Eventually, Jessie and that replica of the cruise missile ended up in Washington D.C. for further protests against nuclear testing. Proving her skills as a communicator, she served as a liaison between the protesters and the Washington D.C. police and the Secret Service.

By 1990, the world was moving faster than ever and the changes were coming quickly. The Reagan-era was over. In the aftermath of Glasnost, the Soviet Union was set to crumble. The computer age arrived.

After spending the better part of a decade fighting for her causes, Jessie found herself turning inward.

She became involved with healing, hypnotherapy, and SpiritBody and Reiki. She immersed herself in learning. She studied the science of intuition and participated in Sisterhood of the shields with Amy Lee, an Iroquois medicine woman, and tried Living Dance.
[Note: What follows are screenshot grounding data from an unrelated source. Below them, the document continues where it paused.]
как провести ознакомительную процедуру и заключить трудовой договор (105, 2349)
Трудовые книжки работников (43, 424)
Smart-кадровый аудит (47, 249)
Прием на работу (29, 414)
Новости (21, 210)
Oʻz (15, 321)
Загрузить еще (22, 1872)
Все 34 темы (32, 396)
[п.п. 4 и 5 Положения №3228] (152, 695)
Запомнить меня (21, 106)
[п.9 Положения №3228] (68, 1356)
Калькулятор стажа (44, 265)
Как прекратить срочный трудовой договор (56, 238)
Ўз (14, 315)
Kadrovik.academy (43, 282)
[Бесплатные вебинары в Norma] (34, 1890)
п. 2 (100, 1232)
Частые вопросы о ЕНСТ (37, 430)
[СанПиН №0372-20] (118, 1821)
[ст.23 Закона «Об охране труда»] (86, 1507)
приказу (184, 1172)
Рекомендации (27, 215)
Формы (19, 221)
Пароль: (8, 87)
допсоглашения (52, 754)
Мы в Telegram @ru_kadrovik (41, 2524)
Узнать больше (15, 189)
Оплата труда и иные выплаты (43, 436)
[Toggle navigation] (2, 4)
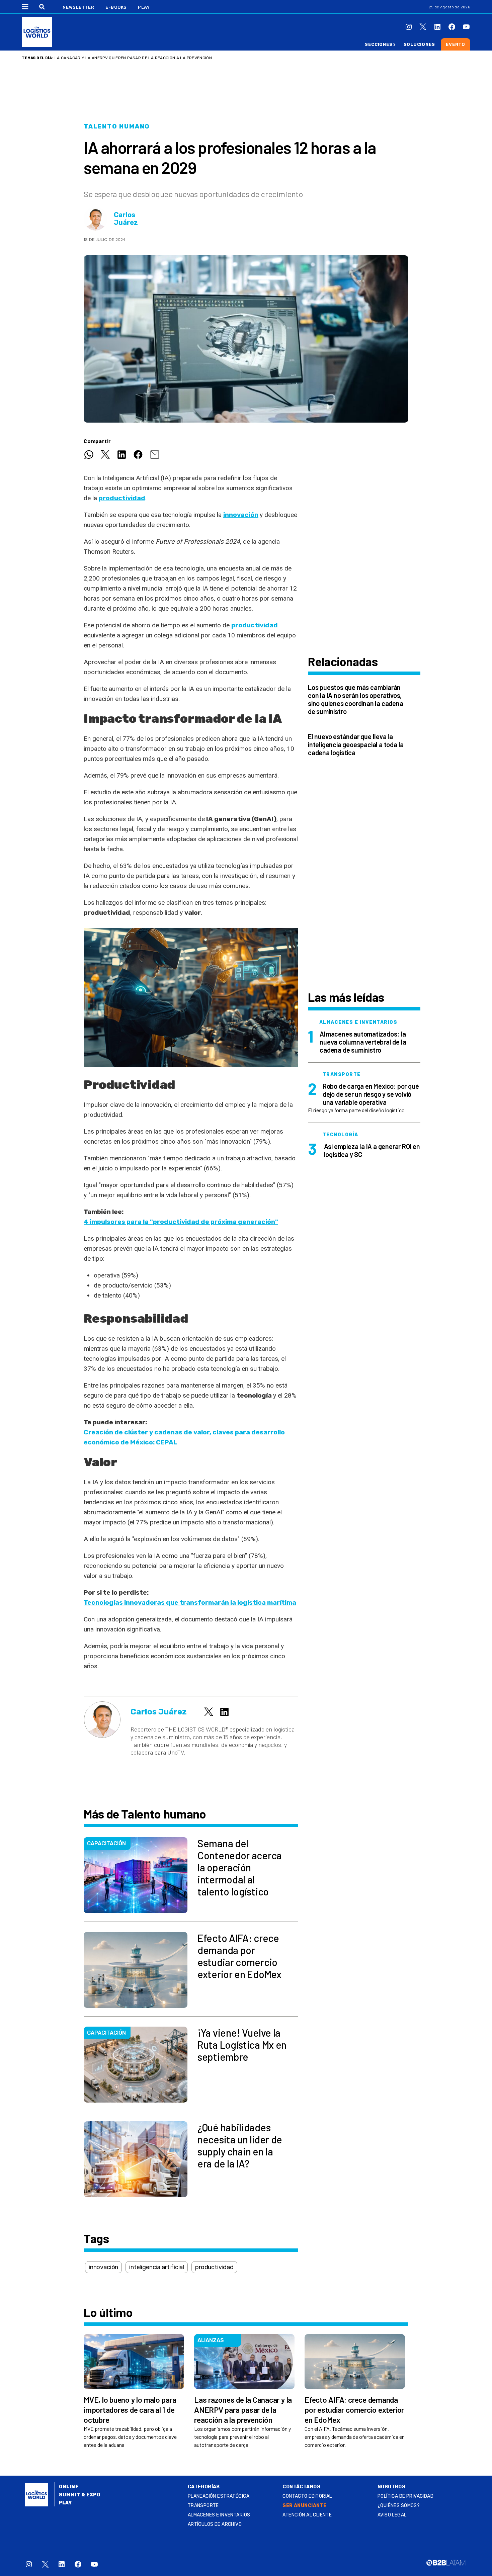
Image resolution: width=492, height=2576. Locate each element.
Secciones (378, 44)
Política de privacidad (405, 2496)
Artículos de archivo (215, 2524)
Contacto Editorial (307, 2496)
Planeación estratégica (218, 2496)
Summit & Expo (79, 2495)
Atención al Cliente (307, 2515)
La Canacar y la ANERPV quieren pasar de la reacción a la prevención (133, 58)
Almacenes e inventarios (219, 2515)
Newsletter (78, 7)
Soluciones (419, 44)
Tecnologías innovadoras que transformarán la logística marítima (190, 1602)
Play (144, 7)
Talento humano (117, 126)
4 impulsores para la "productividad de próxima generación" (181, 1222)
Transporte (203, 2505)
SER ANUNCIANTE (304, 2505)
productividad (122, 498)
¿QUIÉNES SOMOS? (399, 2505)
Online (69, 2487)
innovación (240, 515)
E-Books (116, 7)
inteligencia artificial (156, 2267)
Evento (455, 44)
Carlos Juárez (126, 219)
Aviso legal (392, 2515)
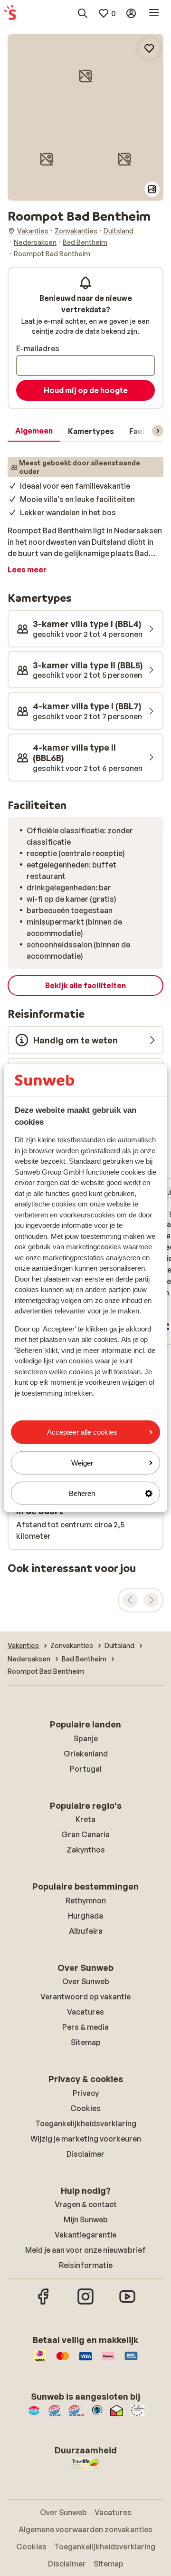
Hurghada (85, 1915)
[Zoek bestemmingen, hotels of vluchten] (82, 13)
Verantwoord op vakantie (85, 1996)
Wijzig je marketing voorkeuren (85, 2138)
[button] (85, 75)
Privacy (86, 2093)
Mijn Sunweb (86, 2219)
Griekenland (86, 1753)
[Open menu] (154, 13)
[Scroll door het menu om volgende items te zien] (157, 430)
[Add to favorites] (149, 48)
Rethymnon (86, 1900)
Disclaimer (85, 2154)
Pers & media (85, 2027)
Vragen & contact (86, 2204)
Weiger (82, 1462)
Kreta (85, 1819)
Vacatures (85, 2011)
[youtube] (127, 2303)
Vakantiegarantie (85, 2234)
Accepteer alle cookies (82, 1432)
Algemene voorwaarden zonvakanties (85, 2529)
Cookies (85, 2108)
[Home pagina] (10, 13)
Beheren (82, 1493)
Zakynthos (85, 1849)
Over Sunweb (85, 1981)
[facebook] (43, 2303)
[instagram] (85, 2303)
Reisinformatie (86, 2265)
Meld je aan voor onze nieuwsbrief (85, 2250)
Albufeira (86, 1931)
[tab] (34, 431)
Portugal (86, 1769)
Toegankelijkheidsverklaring (85, 2123)
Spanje (86, 1738)
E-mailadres (37, 348)
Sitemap (86, 2042)
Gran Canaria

In 2000, George W. Bush became President. For people like Jessie, the world was turning more dangerous again.

“It’s a terrifying statement that an election could be stolen that way, that we let something so undemocratic happen.

He’s the most dangerous President we’ve had. He has undermined the country’s reputation as a caring, compassionate country, and he’s done more damage than we even know yet. If Al Gore had been President, global warming would have been addressed immediately. We wouldn’t be in the predicament that we’re in in Iraq. We’d have better healthcare for children.” She decided to enter politics at the local level, becoming a Democratic leader in Kennett Square. She led the “Coalition of Good Government” candidates as they campaigned for four seats on the Kennett Borough Council, and worked to help other County Democrats get elected.

When times get hard, she believes, that’s when people need to stand up and stand together. “It’s a call for people to make a change, for them to make a difference in their family, community, or the world. You don’t have to be a world leader to make a difference.” When she looks back at her career of activism, she takes some pride in knowing that her activism was really just her leading her life the way that she was supposed to lead it.

“If nothing else, if I didn’t change policy or stop the arms race, at least I made a change in the people who know me.

If you believe in something, you can go do it. You can make it happen.” It starts with a seed. A seed is planted. A tree grows.